The repositioning of our advice business since the beginning of 2021 contributed to lower other revenues reflecting the decline in advisers.Paul Feeney, Quilter

“While we experienced improved persistency in client assets across each of our businesses, the lower level of new sales volumes translated into lower net inflows which were 30 per cent lower at £1.4bn versus £2bn in the comparable period of 2021.”

The main decline in net flows, he said, was recorded in outflows on external third party platforms. Outflows rose to £600mn over the period compared to £300mn this time last year.

Quilter's Investment Platform inflows also fell £200mn, with net inflows reaching £1.6bn compared to £1.8bn last year.

Feeney said clients were stepping back from discretionary investment.

As a result, gross inflows in the first half were 12 per cent lower at £5.9bn, compared to £6.7bn last year.

Advice fee revenues also took a hit with total net fee revenue having fell by £1mn, to £303mn over the six-month period.

This included a 15 per cent dip in Quilter Financial Planning’s net fee revenue, from £47mn to £40mn, and an 8 per cent dip in the firm’s high-net-worth advice arm Quilter Private Client Advisers, from £12mn to £11mn.

“The repositioning of our advice business since the beginning of 2021 contributed to lower other revenues reflecting the decline in advisers over the course of 2021, coupled with a reduced contribution from mortgage and protection fees,” said Feeney.

“Despite revenue headwinds, our cost discipline delivered positive operating leverage and a solid P&L [profit and loss] outturn in an environment where costs were naturally higher than 2021 as we emerged from the pandemic,” said Feeney.

The group's operating margin increased to 20 per cent, compared to 18 per cent in the first half of last year, which it said was driven by a reduction in operating expenses.

Operating expenses decreased to £242 million, a reduction of £6mn from £248mn last year.

Despite a focus on cost discipline, Quilter also managed to set aside £2.16mn in one-off payments to over half of its employees to help them during the living cost crisis.
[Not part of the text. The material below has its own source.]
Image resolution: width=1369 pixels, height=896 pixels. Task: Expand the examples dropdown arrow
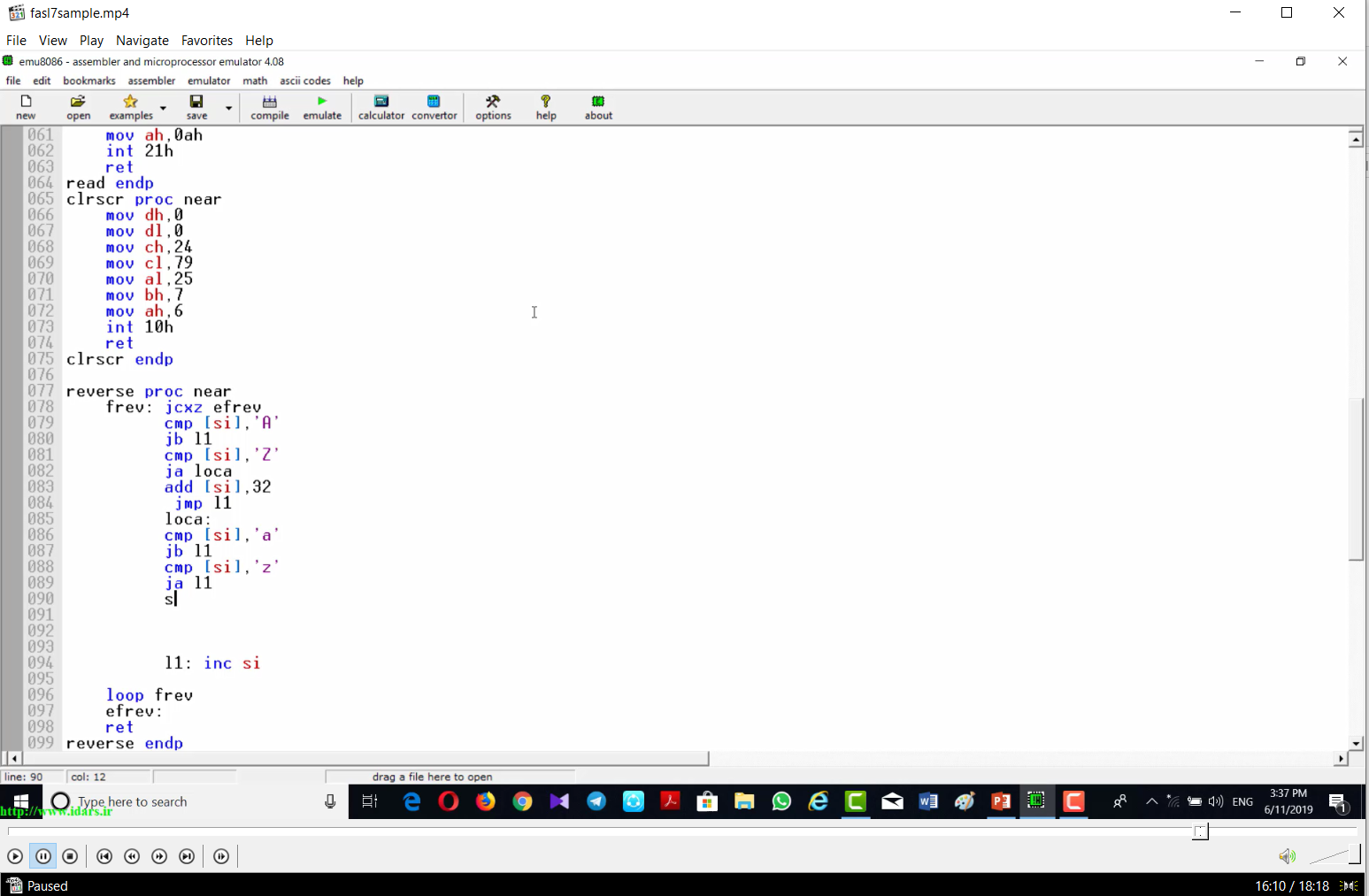pos(163,108)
Those earning less than £50,000 - around 1,800 of its 3,000 employees - have received a £1,500 payment.

The firm said negotiations have concluded with the insurers who provided professional indemnity cover for Lighthouse, the business Quilter bought in June 2019.

A year after the deal, the Financial Conduct Authority began an enforcement investigation against Lighthouse a year later for defined benefit transfer advice linked to British Steel members.

In March, Quilter had paid out £15mn on claims made against Lighthouse and the provisions sat at £29mn.

The business has now said the provisions decreased by £5mn during 2022, due to redress calculations performed under the skilled person review.